(Extrait choisi)

○ ○ ○ ○ ○

La vie  dont les discours de Jésus sont porteurs a déjà marqué ce groupe de son empreinte. Nous nous attendons à ce qu’elle passe d’un groupe à l’autre. Elle rejoint  celui des endeuillés avant même qu’il y ait eu contact entre eux et Jésus. Ainsi, ceux  qui marchent en portant le mort ne savent pas encore qu’ils vont vers la vie que Dieu leur réserve en Jésus, mais le lecteur le sait déjà.  Rien n’a encore été fait, mais tout a été fait.  Jésus n’a pas encore fait un geste, il n’a pas encore prononcé une parole que tout semble déjà accompli, comme si la vie était inscrite par avance dans les paroles et les actes à venir de Jésus.



Il  y a toujours  de la vie en Jésus et cette vie est communicative. La vie qui anime Jésus lui vient de Dieu et Dieu se manifeste en lui par sa parole. La parole de Dieu saisit ceux qui l’entendent et les projettent dans un avenir où ils ne sont pas encore, mais où Dieu les attend déjà. Certes, c’est le jeune homme qui est bénéficiaire du geste de Jésus, mais tous, sans le savoir encore en profitent déjà.  L’univers de Dieu se situe ailleurs. Il ne se  limite pas  aux deux espaces que nous avons délimités : le village sécurisé  à l’intérieur des portes et l’extérieur où se situent la peur et la mort. Dieu entraîne les participants vers l’invisible où se passera désormais leur histoire. Ils entrent par l’action de Jésus dans le monde de l’esprit où l’éternité les attend.



La rencontre avec Jésus se fait à la porte de la ville. D’un côté il y a le village où les hommes se croient protégés par les constructions solides des maisons, par les remparts qui entourent la ville, par les portes qui tous les soirs sont fermées. Ils ont mis tout leur génie pour qu’ils puissent y  vivre en sécurité. De l’autre côté, nous l’avons vu, il y a le danger. C’est là que se tient Jésus et il transforme ce lieu d’inquiétude en lieu d’espérance. Jésus porte en lui le mystère de Dieu.  Il ne semble pas accorder  aux lieux les mêmes valeurs que les humains, puisque c’est à l’extérieur des portes qu’il révèle l’action de Dieu.  La mort  qu’ils redoutent,  ne tient pas compte non plus de la valeur  des espaces que les hommes ont délimités. Elle  a  fait son œuvre  maléfique  dans le lieu sécurisé par leurs soins, c’est pourquoi symboliquement ils la poussent hors la ville. Et l’histoire nous apprend que hors la ville c’est le lieu où se tient Jésus qui se trouve confronté de ce fait à la mort. La mort rejoint Jésus dans l'espace que redoutent les homme et où Dieu la détruit.

○ ○ ○ ○ ○

(Lignes fournies)
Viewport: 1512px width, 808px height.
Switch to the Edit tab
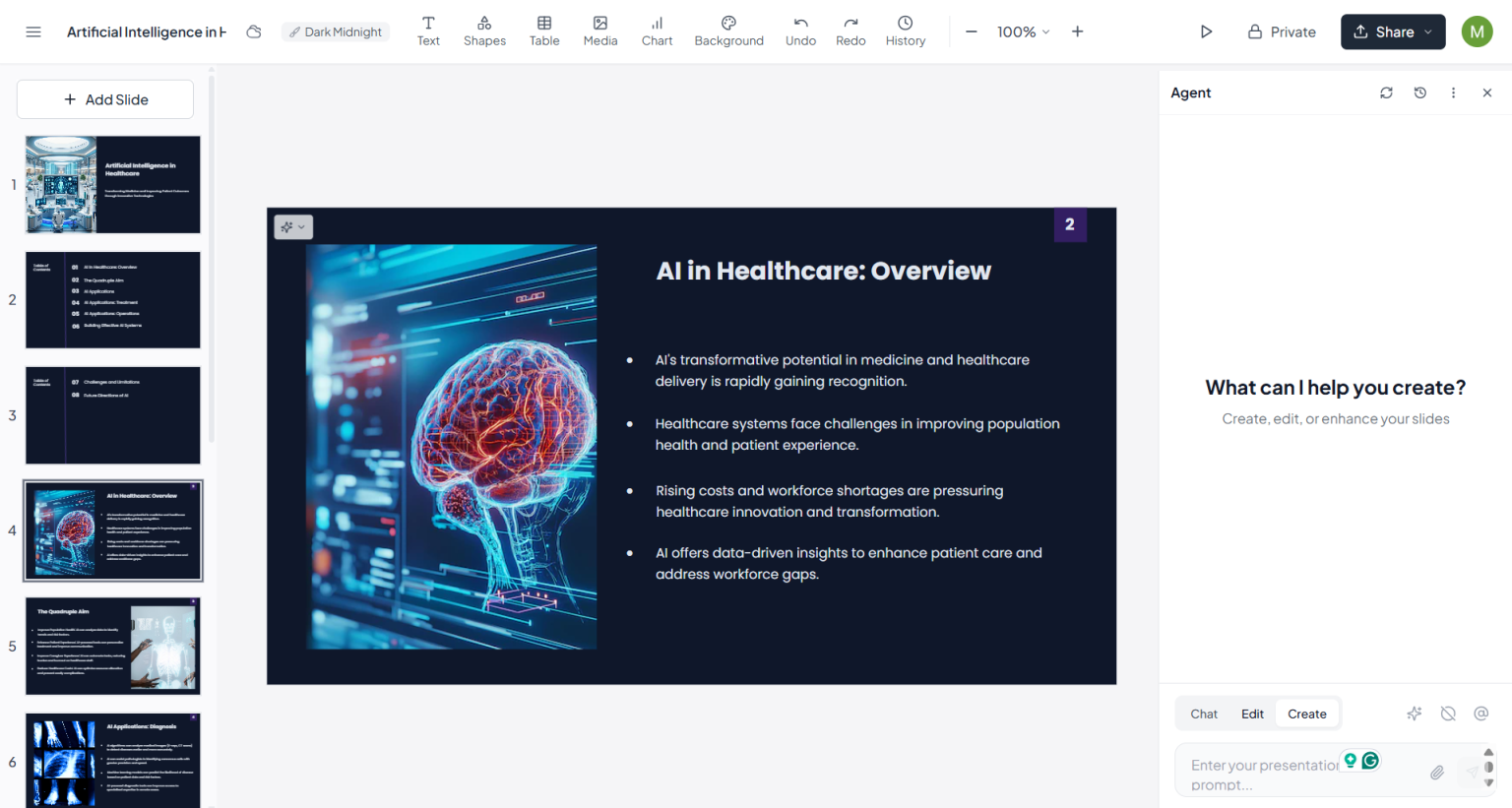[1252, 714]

○ ○ ○ ○ ○

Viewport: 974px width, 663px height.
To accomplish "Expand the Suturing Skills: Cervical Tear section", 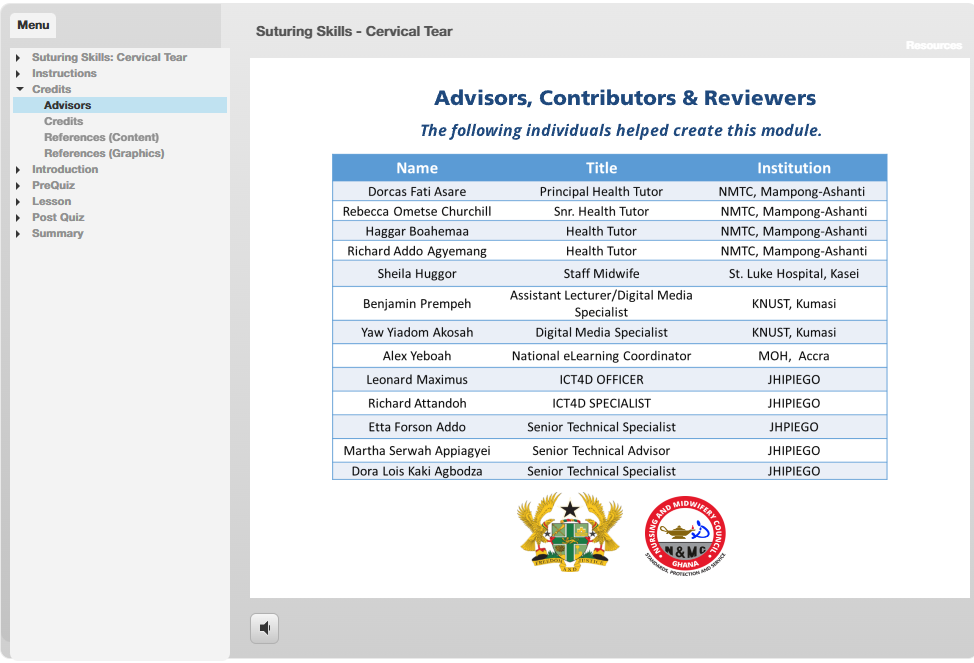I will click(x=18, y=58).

○ ○ ○ ○ ○

(Le problème) Recopiez le passage de l'extrait sur Jésus et le cortège funèbre qui va de « Il  y a toujours » à « l’éternité les attend. », ces deux bornes comprises. Les lignes n'ont aucun rôle à jouer ici.

(Réponse attendue)
Il  y a toujours  de la vie en Jésus et cette vie est communicative. La vie qui anime Jésus lui vient de Dieu et Dieu se manifeste en lui par sa parole. La parole de Dieu saisit ceux qui l’entendent et les projettent dans un avenir où ils ne sont pas encore, mais où Dieu les attend déjà. Certes, c’est le jeune homme qui est bénéficiaire du geste de Jésus, mais tous, sans le savoir encore en profitent déjà.  L’univers de Dieu se situe ailleurs. Il ne se  limite pas  aux deux espaces que nous avons délimités : le village sécurisé  à l’intérieur des portes et l’extérieur où se situent la peur et la mort. Dieu entraîne les participants vers l’invisible où se passera désormais leur histoire. Ils entrent par l’action de Jésus dans le monde de l’esprit où l’éternité les attend.